Capsicum Chicken Curry - Indian Style

This is a simple & tasty, semi dry chicken curry with capsicum.  Capsicum gives a unique taste to this dish and it goes well chapathi, roti;  also best stuffing for sandwiches!


Chicken - ½ kg (boneless)

Capsicum - 1(de-seeded, chopped)
Onion - 2 (finely chopped)
Tomato - 1 (finely chopped)
Ginger garlic paste - 1½ tsp
Turmeric powder - ½ tsp
Chilli powder - 1 tsp
Coriander powder -  1 to 1½ tsp
Garam masala powder - ½ tsp
Coriander leaves - 1 tbsp(finely chopped)
Salt - as required

For Seasoning:
Oil - 1 or 2 tbsp
Cumin seeds - 1 tsp


Heat oil in a pan; season it with cumin seeds.  Once it crackles; add the finely chopped onions and saute till the colour changes.

Then add tomato, ginger garlic paste, turmeric powder, red chilli powder, corriander powder and salt.  Saute well it the tomato becomes soft.

Then add capsicum; sauté for a minute.

Immediately add chopped boneless chicken.  Stir it, till the masala coats well.

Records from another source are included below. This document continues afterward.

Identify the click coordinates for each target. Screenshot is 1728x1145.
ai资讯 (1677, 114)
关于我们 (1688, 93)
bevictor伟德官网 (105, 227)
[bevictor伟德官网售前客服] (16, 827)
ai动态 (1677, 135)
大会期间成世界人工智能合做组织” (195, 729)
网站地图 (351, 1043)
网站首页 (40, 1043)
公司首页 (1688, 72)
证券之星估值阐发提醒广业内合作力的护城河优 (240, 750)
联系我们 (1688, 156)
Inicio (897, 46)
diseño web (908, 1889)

Close the lid and allow it to cook till the chicken is done (no need to add water as chicken leaves enough water to cook). If you find it dry add ½ cup of water.

Once the chicken is cooked and the mixture becomes thick in consistency; add garam masala and coriander leaves.

Mix well and switch off the gas.

Serve hot with any flavoured rice, bread, chapathi or any Indian flat breads.


Adjust the water quantity and spice level according to your taste.

If you want more gravy type; increase the amount of tomato.

For Indo - chinese touch, you can try adding little soya sauce and tomato ketchup to this dish.

1 comment:

  1. I love the combination of capsicum and chicken :) your platter is too inviting.